#### Selected text
################

AMMAN (Reuters) – Jordan said on Saturday four people were killed during a police raid on a house sheltering militants suspected of being behind a bomb attack on a police van a day earlier.
Security forces are seen near a damaged building one day after the security incident, at the city of Al Salt, Jordan, August 11, 2018. REUTERS/Muhammad Hamed
Security forces stormed a building in the city of Salt where suspects behind the planting of the home-made bomb that killed one policeman on Friday were believed to be hiding.
Government spokeswoman Jumana Ghunaimat told the state news agency Petra that three suspects had been arrested so far in an operation that was still underway against a cell hiding in a building in the center of hillside Salt city, about 30 km (18 miles) west of Amman.
The suspects had refused to hand themselves over to the security forces and blown up part of the hilltop building, Ghunaimat added.
Later Ghunaimat said security forces were moving to seize the site and see if there were any civilians held hostage.
Witnesses heard several strong explosions near the site which a security source said were explosives being detonated by the police as they closed in on the militants.
Police had earlier blamed a gas canister for Friday’s blast near the site of a music festival in the town of Fuheis.
Ambulances were seen rushing to the main city hospital from near the building in a residential area of Salt that was sealed off by police.
Several incidents over the past few years have jolted the Arab kingdom, which has been comparatively unscathed by the uprisings, civil wars and Islamist militancy that have swept the Middle East since 2011.

################

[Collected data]
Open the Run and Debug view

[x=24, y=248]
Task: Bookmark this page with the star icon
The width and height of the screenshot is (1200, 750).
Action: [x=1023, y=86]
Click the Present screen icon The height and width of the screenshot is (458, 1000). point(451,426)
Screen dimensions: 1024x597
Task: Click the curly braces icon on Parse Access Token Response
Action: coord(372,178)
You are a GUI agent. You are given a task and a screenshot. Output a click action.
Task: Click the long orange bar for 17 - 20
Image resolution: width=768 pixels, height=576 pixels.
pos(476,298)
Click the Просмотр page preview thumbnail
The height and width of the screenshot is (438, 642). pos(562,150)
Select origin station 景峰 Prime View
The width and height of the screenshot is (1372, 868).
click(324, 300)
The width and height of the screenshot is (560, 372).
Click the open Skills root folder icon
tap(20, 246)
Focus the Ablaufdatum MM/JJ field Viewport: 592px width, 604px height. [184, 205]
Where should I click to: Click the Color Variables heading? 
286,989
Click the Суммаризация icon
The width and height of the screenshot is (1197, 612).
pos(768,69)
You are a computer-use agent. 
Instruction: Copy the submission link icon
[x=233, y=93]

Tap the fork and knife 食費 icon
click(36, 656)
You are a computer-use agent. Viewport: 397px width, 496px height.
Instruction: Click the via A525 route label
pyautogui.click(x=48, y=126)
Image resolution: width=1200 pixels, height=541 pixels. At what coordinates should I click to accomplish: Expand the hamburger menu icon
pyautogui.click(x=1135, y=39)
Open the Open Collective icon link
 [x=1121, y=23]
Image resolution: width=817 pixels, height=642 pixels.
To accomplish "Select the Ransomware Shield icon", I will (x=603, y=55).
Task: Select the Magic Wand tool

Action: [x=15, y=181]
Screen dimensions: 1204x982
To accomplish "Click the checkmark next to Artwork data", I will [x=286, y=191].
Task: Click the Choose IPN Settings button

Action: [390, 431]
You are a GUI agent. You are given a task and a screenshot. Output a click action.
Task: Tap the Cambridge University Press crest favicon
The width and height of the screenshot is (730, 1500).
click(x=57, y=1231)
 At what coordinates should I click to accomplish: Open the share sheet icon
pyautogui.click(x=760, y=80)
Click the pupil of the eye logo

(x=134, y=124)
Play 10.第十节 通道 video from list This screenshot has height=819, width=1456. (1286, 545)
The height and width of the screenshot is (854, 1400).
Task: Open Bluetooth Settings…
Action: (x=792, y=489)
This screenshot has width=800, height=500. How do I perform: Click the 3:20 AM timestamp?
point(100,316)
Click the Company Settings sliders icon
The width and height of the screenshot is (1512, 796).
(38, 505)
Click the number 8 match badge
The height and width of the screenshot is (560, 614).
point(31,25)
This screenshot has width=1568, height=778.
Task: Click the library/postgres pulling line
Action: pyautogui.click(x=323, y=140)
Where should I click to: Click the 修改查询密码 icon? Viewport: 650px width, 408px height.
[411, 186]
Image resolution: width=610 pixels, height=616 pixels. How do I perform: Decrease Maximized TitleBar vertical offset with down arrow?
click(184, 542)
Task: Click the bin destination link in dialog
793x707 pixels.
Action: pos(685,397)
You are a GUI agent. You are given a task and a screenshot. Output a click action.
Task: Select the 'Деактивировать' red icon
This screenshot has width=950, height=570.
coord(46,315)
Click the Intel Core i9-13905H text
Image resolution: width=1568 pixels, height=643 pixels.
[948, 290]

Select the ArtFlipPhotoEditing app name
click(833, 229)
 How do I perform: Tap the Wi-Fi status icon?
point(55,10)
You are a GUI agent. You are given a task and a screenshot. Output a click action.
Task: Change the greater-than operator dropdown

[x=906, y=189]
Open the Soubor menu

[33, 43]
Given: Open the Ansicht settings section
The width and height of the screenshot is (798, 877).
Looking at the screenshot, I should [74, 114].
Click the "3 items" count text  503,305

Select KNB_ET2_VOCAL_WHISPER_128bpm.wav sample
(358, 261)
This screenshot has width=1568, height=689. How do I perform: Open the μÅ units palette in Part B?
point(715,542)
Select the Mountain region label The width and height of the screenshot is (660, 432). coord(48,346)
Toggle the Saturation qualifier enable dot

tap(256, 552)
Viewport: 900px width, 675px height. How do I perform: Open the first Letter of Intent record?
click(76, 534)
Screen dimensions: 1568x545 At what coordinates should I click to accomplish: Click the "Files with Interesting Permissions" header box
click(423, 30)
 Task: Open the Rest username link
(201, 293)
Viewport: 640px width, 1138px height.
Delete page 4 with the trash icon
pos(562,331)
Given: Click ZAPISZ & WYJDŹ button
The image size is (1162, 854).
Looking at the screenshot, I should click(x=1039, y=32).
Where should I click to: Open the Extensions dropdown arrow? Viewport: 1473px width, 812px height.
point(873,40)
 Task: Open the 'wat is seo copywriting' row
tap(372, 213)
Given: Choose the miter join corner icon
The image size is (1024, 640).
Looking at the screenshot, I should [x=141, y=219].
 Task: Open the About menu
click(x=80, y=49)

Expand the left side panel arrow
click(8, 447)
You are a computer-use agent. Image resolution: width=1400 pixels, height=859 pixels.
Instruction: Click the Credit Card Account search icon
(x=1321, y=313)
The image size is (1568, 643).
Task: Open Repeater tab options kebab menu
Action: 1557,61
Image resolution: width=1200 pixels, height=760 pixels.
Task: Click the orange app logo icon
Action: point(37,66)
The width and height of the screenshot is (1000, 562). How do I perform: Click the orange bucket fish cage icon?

################

#### To do
[1] List every city or town named in the news report about the Salt police raid.
[2] Extend the news report about the Salt police raid with a few more paragraphs, picking up after its final sentence.
You can leave the records aside; they aren't needed.

#### Answers in order
[1] Amman, Salt (also called Al Salt), Fuheis

[2]
Militants from al Qaeda and other radical jihadist groups have long targeted the U.S.-allied kingdom and dozens of militants are currently serving long prison terms.
Jordan earlier this year said it had foiled an Islamic State plot that included plans for a series of attacks last November on security installations, shopping malls and moderate religious figures, state media reported.
Security forces have been extra vigilant since the start of this year with warnings that sympathisers of Islamic State could launch revenge attacks after the militants were driven out of most of the territory they once controlled in Syria and Iraq.
King Abdullah, a Middle East ally of Western powers against Islamist militancy who has also safeguarded Jordan’s peace treaty with Israel, has been among the most vocal leaders in the region in warning of threats posed by radical groups.
Jordan plays a prominent role in the U.S.-led coalition against Islamic State, providing military, logistical and intelligence support, according to Western diplomats and regional intelligence sources.